*** DATA EXTRACTS ***
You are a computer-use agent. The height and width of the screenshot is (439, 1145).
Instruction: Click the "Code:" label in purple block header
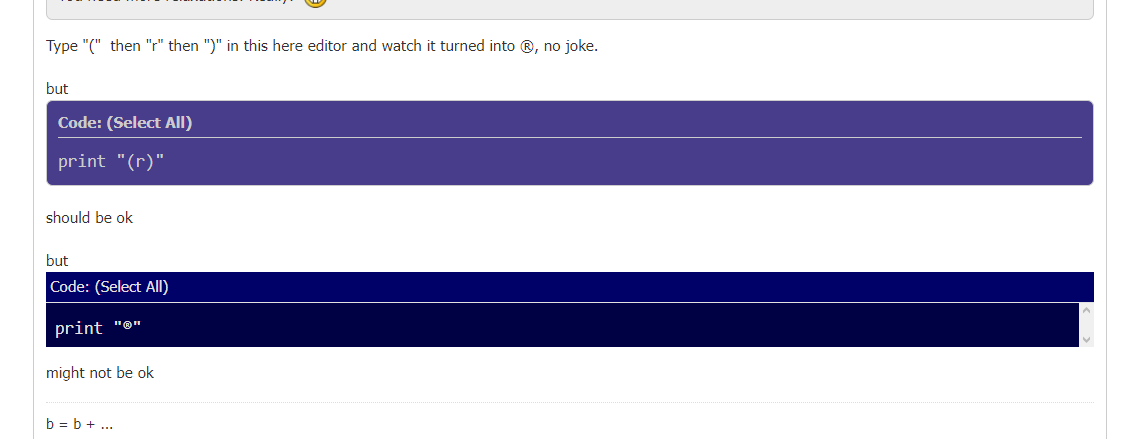[x=80, y=123]
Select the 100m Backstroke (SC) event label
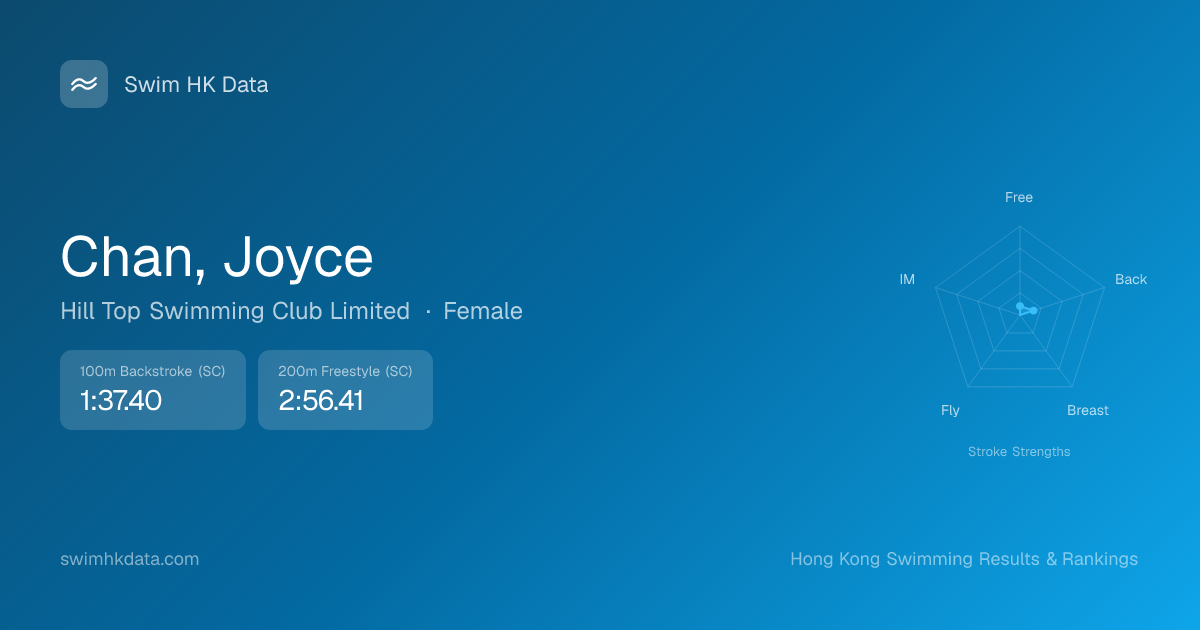 (x=152, y=371)
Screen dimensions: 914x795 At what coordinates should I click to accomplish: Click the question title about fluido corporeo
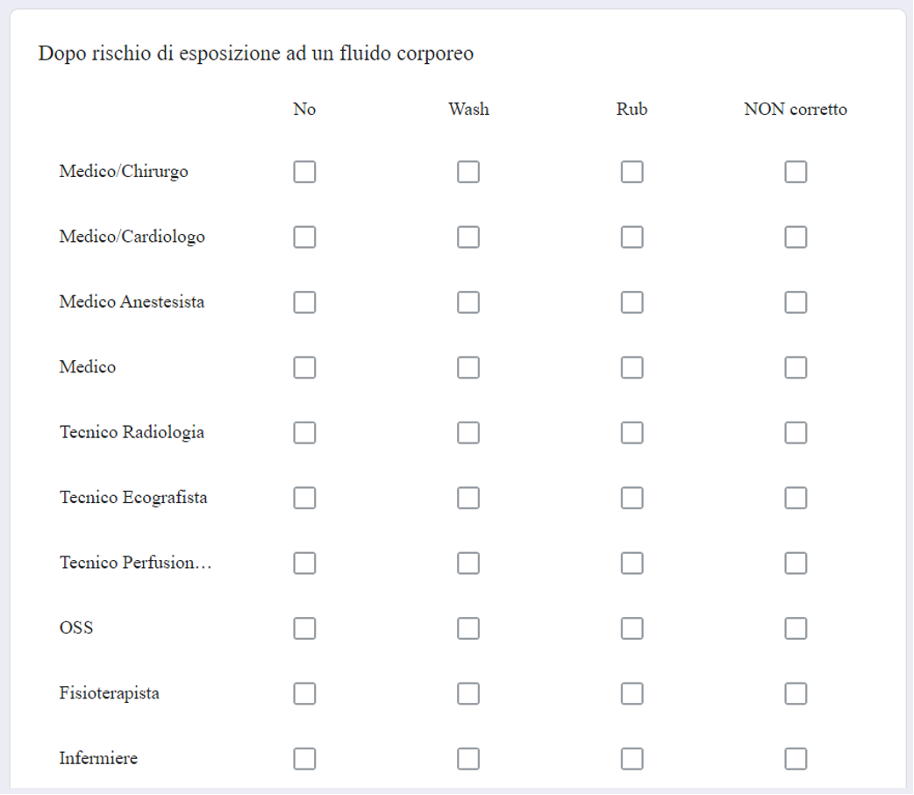pos(256,54)
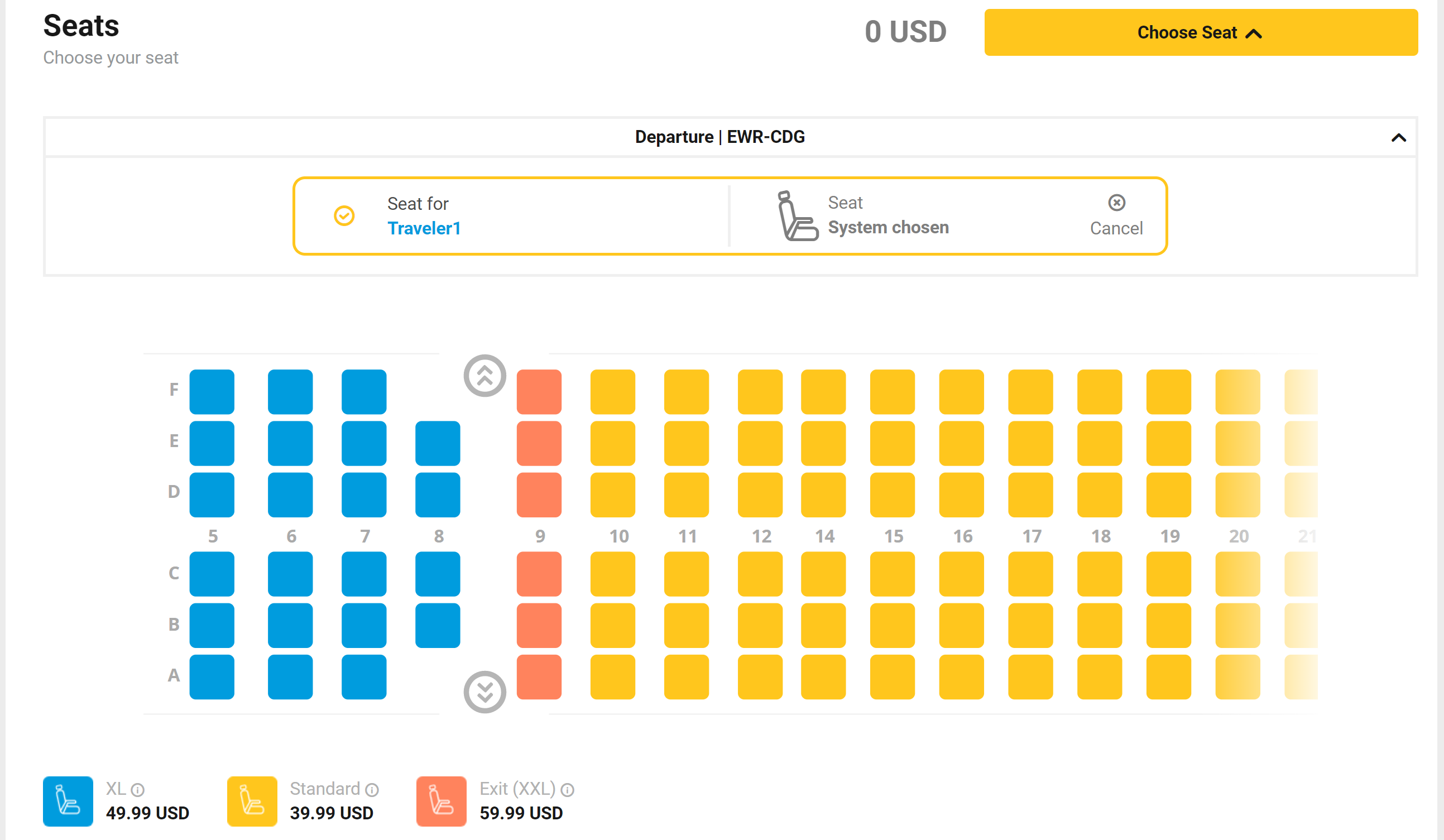Open the XL seat info tooltip icon

click(137, 790)
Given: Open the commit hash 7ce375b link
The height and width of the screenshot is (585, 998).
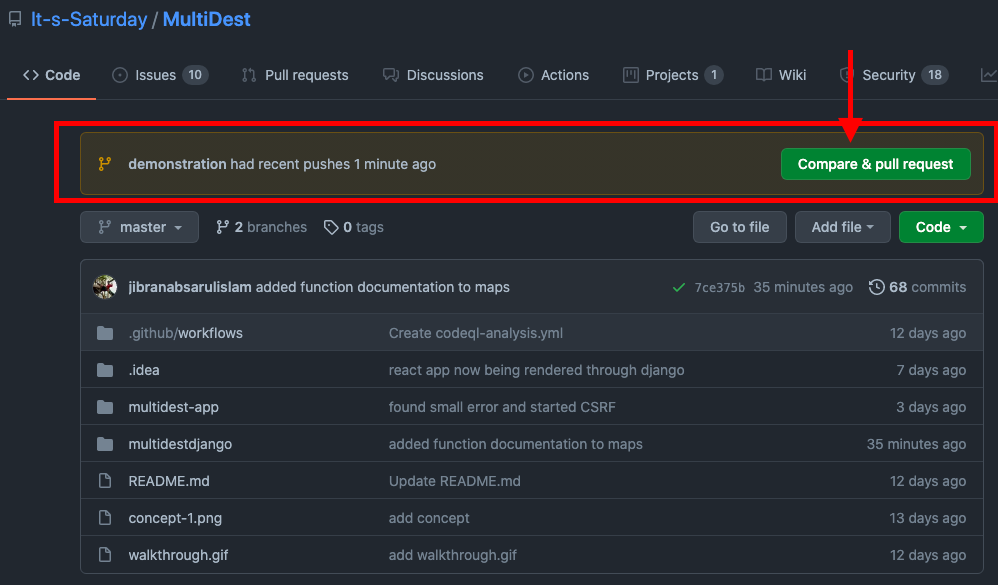Looking at the screenshot, I should pyautogui.click(x=719, y=288).
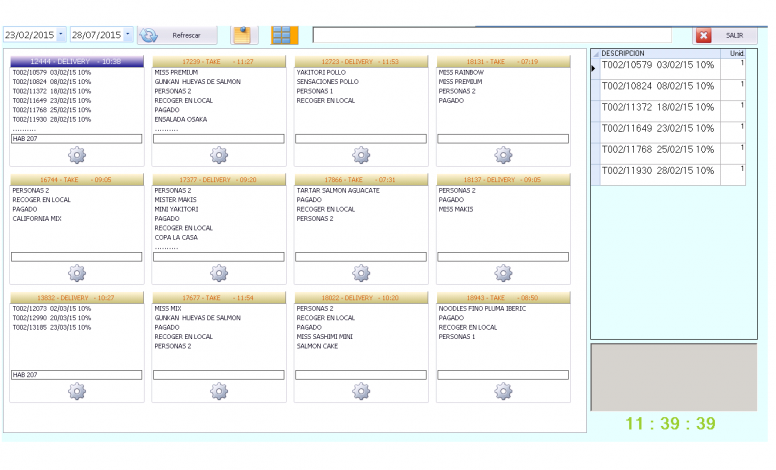Click gear icon under order 17239 TAKE
Screen dimensions: 776x470
[x=219, y=155]
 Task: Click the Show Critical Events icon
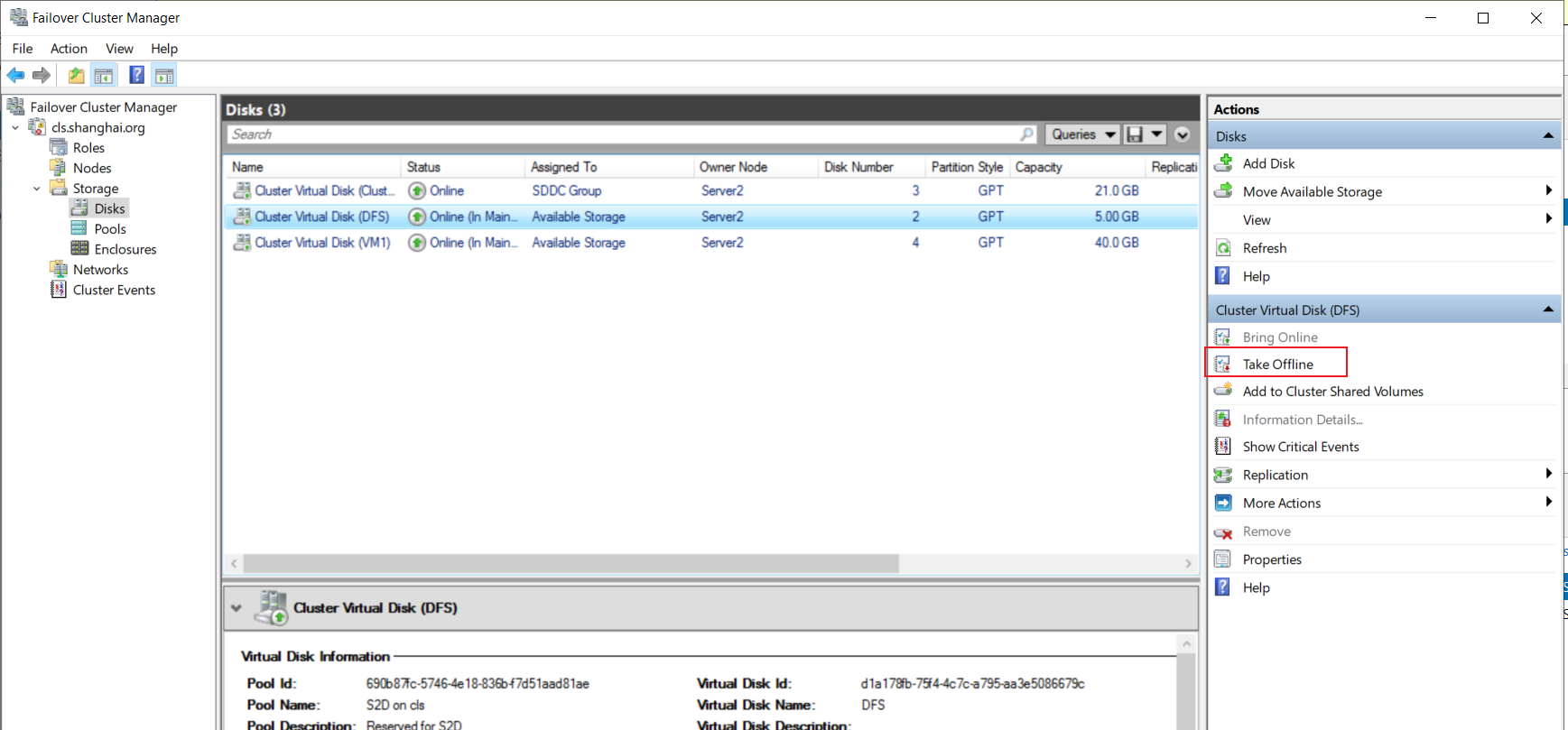click(x=1223, y=447)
*** End of DATA EXTRACTS ***
> [PROBLEM TO WORK ON]
Repeat, exactly and in full, each line from the start of the data to the line that contains "Given: Open the commit hash 7ce375b link". Pictures do not go in.

> [WRITTEN RESPONSE]
You are a computer-use agent. The height and width of the screenshot is (439, 1145).
Instruction: Click the "Code:" label in purple block header
[x=80, y=123]
Select the 100m Backstroke (SC) event label
 (x=152, y=371)
Screen dimensions: 914x795 At what coordinates should I click to accomplish: Click the question title about fluido corporeo
pos(256,54)
Open the XL seat info tooltip icon

click(137, 790)
Given: Open the commit hash 7ce375b link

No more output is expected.